O Bolsonaro das PECs ilegais do ICMS e dos benefícios enviou ao Congresso um Orçamento que prevê, a partir de janeiro, R$ 405 para o Bolsa Família, não os R$ 600 que passaram a ser pagos a menos de três meses da eleição, embora anunciasse em campanha que não haveria a redução do valor. Custo anual da diferença: R$ 52 bilhões. Existe esse dinheiro? Não. O coro ficou mudo.

Não se prevê aumento real do mínimo, mais uma vez, ainda que, no debate da Globo, o presidente tenha prometido R$ 1.400. A três dias da eleição, Guedes deu uma dica ao chefe. Deveria dizer ao petista: “Se você paga um salário mínimo de R$ 1.200, eu pago R$ 1.400; se você paga R$ 1.400, eu pago R$ 1.500”. Segundo o ministro, isso seria possível porque eles roubam menos. Eis a qualidade do debate.

Tentar impor a Lula que governe o país com o Orçamento de 2023 corresponde a exigir que faça o que nem Bolsonaro faria. E isso expõe uma das faces do presidente: a do farsante. Há a do perverso. O “Casa Verde Amarela”, que é a demolição do Minha Casa Minha Vida, sofreu um corte de 95%. Reserva-se ao programa a soma de R$ 34,1 milhões.

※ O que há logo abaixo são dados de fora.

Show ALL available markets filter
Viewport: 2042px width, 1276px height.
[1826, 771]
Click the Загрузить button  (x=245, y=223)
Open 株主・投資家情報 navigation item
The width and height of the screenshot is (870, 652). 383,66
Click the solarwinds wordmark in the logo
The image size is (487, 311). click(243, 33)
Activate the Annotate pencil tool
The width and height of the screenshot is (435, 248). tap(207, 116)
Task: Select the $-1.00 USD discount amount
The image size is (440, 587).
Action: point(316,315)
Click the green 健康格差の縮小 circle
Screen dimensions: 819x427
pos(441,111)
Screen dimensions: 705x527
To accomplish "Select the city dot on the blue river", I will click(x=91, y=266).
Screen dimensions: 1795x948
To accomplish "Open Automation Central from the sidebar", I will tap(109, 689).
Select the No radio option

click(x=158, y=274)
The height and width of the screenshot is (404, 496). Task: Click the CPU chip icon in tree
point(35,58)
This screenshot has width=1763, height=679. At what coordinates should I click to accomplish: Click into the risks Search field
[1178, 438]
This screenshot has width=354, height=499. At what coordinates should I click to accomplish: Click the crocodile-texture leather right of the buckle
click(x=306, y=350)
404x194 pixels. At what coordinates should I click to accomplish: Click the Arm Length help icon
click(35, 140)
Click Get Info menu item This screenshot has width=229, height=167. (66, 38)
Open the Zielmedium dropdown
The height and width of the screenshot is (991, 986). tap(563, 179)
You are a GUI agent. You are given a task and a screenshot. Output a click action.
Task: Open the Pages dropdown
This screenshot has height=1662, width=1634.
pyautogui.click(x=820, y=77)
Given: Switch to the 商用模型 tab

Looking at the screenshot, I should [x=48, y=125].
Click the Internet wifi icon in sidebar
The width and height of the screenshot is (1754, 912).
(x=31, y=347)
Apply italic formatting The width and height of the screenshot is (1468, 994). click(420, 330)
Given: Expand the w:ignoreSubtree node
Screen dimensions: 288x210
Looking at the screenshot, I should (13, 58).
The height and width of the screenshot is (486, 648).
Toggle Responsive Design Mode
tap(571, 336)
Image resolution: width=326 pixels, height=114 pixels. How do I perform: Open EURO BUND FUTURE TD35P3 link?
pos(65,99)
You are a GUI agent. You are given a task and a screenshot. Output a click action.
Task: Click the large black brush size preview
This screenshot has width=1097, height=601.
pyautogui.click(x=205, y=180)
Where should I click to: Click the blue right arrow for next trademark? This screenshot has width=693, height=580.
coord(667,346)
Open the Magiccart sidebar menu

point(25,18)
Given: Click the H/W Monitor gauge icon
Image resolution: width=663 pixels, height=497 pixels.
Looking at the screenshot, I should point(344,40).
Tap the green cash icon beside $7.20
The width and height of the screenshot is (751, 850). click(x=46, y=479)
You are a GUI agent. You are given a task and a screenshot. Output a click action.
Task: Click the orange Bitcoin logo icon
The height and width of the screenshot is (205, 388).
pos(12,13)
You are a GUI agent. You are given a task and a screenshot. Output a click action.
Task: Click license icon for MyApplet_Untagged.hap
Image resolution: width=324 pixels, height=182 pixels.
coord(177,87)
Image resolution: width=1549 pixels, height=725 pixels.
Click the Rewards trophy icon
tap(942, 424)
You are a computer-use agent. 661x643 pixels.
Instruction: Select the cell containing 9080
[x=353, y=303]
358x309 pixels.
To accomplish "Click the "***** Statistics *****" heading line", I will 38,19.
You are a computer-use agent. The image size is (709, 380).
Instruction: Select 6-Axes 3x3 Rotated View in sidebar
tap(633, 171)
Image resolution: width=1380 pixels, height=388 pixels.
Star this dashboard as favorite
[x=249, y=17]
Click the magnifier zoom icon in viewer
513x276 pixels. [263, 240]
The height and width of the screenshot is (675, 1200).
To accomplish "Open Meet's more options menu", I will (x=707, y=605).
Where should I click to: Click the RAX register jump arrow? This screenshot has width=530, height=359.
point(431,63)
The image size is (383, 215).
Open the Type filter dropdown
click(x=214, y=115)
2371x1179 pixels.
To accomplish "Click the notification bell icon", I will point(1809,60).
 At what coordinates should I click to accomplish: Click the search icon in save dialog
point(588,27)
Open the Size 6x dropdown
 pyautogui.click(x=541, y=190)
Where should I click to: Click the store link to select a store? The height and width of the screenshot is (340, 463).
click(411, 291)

O Orçamento do Farmácia Popular despencou de R$ 2,04 bilhões para R$ 842 milhões. Os 21 milhões que dependem de remédios para hipertensão, diabetes e asma têm de entender que “todo mundo morreu um dia”. É o governo do coveiro. Reserva-se para o ano que vem um investimento correspondente a 0,22% do PIB: R$ 22 bilhões. São alguns exemplos do descalabro.

A dupla Bolsonaro-Guedes pode ser acusada de quase tudo, menos de ser fiscalmente responsável. Ocorre que, à diferença de Lula, o atual ministro da Economia fala tudo o que “Uzmercáduz” querem ouvir, ainda que não pratique quase nada, exceto a irresponsabilidade social. Ele é, assim, como os idealistas criticados por Marx e Engels em “A Ideologia Alemã”: está mais interessado em colonizar espíritos e em provar a superioridade de sua filosofia, com suas respostas simples e erradas para problemas difíceis, do que em ser eficaz.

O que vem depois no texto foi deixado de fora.